Improving robot learning through visual forecasting

Farming is an essential part of Minnesota’s economy, and the University of Minnesota has a long tradition of providing farmers with state-of-the-art technologies to increase productivity.

However, one area that has lagged is the use of fully autonomous robots that can solve their tasks in conjunction with humans. This absence of autonomous robots in our lives can be attributed to several factors, namely: the difficulties of perception algorithms to operate robustly in uncontrolled and “busy” environments; the necessity of robust sensing, control, and motion planning protocols for safe operation as robots move around other machinery, animals, and humans; and inefficient learning behavior making it hard to learn robot behaviors solely through interactions with the environment.

CS&E Ph.D. student Nicolai Haeni, who was a 2019-20 UMII MnDRIVE PhD Graduate Assistant, studied two problems related to this topic: novel view synthesis (NVS) and robotic grasping of soft objects.

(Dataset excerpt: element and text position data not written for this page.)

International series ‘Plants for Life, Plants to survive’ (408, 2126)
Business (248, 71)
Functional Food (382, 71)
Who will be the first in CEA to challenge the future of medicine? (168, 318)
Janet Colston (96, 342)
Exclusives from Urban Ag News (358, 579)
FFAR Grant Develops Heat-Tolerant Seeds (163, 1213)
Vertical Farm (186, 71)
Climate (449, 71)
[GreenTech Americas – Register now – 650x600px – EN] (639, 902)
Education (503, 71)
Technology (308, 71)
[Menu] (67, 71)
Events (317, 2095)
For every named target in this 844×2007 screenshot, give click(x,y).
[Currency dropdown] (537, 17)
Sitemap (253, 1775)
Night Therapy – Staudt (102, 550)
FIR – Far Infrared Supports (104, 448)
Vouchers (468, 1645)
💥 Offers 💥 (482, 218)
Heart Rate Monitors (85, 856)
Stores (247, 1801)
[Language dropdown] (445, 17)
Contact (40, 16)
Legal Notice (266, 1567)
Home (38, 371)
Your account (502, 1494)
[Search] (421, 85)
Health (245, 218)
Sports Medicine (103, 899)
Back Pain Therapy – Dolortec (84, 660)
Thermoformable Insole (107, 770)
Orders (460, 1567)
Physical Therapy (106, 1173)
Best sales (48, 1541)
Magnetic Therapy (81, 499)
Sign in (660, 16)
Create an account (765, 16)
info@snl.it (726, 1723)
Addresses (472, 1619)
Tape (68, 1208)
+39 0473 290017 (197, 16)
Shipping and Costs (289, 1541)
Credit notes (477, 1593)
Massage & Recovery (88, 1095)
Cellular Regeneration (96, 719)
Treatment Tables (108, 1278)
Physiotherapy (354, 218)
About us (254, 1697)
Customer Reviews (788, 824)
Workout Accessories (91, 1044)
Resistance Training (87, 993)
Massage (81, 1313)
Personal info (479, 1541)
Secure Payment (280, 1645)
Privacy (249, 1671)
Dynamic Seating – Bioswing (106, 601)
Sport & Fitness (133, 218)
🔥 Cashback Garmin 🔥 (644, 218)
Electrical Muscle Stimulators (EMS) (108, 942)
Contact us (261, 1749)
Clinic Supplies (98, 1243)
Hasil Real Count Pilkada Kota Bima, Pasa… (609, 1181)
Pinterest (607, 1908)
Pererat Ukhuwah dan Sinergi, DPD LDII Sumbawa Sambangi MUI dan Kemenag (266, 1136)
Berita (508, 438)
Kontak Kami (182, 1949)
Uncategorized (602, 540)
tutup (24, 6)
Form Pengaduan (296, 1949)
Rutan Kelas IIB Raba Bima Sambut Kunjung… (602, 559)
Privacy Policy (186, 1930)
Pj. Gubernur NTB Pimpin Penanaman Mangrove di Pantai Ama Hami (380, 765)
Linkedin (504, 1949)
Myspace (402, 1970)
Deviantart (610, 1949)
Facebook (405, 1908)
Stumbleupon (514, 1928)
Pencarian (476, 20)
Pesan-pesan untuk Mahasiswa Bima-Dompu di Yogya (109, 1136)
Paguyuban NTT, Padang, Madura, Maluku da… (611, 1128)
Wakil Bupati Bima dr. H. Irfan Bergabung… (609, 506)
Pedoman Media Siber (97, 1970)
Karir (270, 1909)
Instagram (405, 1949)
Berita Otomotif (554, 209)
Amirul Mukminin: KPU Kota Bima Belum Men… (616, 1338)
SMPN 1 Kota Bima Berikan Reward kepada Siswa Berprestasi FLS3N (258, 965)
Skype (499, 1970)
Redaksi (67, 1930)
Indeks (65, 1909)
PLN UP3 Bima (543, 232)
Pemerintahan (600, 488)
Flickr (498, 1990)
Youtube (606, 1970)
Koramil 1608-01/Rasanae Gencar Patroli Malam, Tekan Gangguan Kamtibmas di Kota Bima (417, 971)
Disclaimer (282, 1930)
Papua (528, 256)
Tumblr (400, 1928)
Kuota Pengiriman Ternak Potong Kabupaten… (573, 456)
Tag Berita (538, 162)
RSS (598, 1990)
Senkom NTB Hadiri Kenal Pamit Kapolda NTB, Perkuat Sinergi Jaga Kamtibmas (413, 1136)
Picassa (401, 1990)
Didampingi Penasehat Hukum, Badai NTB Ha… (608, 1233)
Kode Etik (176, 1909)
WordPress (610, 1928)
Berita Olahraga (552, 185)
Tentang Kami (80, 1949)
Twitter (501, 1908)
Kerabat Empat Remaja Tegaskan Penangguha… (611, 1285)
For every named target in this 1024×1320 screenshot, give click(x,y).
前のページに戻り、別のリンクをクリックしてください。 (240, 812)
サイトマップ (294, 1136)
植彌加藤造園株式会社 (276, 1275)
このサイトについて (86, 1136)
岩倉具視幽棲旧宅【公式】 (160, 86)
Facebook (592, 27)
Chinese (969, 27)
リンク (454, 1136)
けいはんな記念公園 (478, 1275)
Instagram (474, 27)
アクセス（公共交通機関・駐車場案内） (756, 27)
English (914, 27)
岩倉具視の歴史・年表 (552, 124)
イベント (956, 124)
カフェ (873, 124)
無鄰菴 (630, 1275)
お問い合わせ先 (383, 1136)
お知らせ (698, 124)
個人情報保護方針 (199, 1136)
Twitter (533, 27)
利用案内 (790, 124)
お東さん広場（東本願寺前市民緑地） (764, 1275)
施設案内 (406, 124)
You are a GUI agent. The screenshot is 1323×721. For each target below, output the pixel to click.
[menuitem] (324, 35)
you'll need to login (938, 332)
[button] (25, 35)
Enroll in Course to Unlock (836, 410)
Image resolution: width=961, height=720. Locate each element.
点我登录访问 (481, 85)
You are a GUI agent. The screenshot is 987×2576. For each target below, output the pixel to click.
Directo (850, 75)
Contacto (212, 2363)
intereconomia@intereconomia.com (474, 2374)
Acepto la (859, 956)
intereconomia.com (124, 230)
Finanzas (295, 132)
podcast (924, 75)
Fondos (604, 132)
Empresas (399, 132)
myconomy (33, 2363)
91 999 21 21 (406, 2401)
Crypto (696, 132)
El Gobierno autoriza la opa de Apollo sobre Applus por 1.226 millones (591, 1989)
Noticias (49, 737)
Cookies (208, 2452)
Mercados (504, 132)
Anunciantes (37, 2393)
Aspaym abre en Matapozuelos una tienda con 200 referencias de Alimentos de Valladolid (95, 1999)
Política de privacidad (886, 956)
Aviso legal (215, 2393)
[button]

  • NVS is the ability to generate unseen or occluded parts of an object from a single camera view. In the future, this could potentially allow a robot to predict a dangerous situation before it happens. This project presented continuous object representation networks (CORN), a conditional architecture that encodes an input image’s geometry and appearance and maps it to a 3D consistent scene representation. Using this 3D representation, the model can render desired novel views from a single input image.
  • Learning object manipulation is a critical skill for robots to interact with their environment. While rigid object manipulation has been studied extensively, non-rigid objects present a greater challenge. This project presented the task of peeling Velcro as a possible application of robotic manipulation of non-rigid objects. The developed model used only tactile sensor inputs for effective Velcro peeling.

Haeni, who works with professor Volkan Isler in the Robotic Sensor Networks Lab, used the Minnesota Supercomputing Institute extensively for this research. He participated in the 2021 MSI Research Exhibition in April 2021, presenting a poster related to this project called Continuous Object Representation Networks: Novel View Synthesis Without Target View Supervision (authors: Nicolai Haeni, Selim Engin, Jun-Jee Chao, Volkan Isler).